After the capture of the city, Muhammad V rebuilt the defenses and installed a garrison.
For ten years the city remained in the hands of Granada, but without achieving the importance it had in the past.
The Kingdom of Granada was no longer an important military or economic power in the peninsula,
so the main value of Algeciras as a port for entry of North African troops and trade was diminished.
No notable events happened in connection with the city, which almost disappeared from written sources.

In 1379 Henry II of Castile died and was succeeded by his son Juan I.
The Christian kingdoms prepared for a new phase of the reconquest.
In these circumstances, the Moorish kingdom considered consolidating its border with Castille.
In the Bay of Algeciras there were two port cities, Algeciras and Gibraltar.
Despite the strength of Algeciras, Gibraltar was easier to defend because of the natural defenses.
Algeciras on the other hand had more than 5000 m of walls, needing many more soldiers for defense.

==Destruction of the city==
The choice was clear. The city of Al-Yazirat had to be abandoned so Granada could concentrate future defensive efforts on nearby Gibraltar.
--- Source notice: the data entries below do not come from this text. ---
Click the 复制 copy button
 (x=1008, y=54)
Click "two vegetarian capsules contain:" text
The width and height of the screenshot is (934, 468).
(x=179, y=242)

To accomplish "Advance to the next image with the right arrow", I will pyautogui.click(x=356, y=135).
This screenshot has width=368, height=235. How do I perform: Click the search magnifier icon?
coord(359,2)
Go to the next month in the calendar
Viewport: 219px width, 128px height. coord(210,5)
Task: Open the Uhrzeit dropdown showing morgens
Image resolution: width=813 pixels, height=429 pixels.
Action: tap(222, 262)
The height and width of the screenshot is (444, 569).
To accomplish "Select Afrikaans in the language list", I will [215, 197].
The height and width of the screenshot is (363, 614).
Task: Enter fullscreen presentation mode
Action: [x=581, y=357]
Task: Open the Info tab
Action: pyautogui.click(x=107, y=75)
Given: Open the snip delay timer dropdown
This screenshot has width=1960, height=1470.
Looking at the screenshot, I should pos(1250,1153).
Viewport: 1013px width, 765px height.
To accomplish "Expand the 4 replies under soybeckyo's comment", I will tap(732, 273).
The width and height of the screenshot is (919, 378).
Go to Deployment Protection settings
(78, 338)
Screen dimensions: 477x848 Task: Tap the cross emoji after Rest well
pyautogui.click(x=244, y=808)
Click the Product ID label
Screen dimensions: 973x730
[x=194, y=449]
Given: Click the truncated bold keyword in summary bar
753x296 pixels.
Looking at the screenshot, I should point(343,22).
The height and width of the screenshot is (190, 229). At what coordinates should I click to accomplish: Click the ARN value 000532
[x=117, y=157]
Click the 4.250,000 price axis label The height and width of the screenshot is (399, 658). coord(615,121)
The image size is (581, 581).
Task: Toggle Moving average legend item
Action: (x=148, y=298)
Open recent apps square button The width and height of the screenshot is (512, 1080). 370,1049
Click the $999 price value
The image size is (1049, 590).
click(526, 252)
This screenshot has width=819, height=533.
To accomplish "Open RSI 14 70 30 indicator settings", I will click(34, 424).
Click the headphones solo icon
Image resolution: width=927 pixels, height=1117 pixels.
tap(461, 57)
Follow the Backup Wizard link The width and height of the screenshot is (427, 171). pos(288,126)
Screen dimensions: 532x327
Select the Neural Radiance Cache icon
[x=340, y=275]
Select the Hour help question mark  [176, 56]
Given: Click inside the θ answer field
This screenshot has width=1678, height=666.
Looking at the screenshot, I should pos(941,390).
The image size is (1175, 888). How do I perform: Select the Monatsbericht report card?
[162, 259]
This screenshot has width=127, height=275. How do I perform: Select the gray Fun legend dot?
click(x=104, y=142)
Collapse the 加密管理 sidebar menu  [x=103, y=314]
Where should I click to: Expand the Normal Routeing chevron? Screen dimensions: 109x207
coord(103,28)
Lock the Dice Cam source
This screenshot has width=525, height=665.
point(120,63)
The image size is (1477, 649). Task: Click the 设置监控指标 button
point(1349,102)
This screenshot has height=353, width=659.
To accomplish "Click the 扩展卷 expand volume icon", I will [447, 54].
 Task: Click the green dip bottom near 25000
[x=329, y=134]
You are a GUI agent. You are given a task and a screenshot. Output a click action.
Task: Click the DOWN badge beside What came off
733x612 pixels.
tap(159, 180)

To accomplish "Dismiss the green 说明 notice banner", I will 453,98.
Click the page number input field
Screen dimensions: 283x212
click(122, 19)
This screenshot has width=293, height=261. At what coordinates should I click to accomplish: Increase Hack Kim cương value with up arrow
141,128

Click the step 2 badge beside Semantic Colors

Abandonment of the city should be accompanied by the destruction of its fortifications to make them unusable if it were reoccupied by Castile.
Walls were dismantled, the port was blocked and the main buildings of Algeciras destroyed, including the palace and the fortress.
The houses of the city were burned.
The city remained in ruins until 1704, when the capture of Gibraltar by the British forced the original population of that city to take refuge in the ruins of the old Algeciras.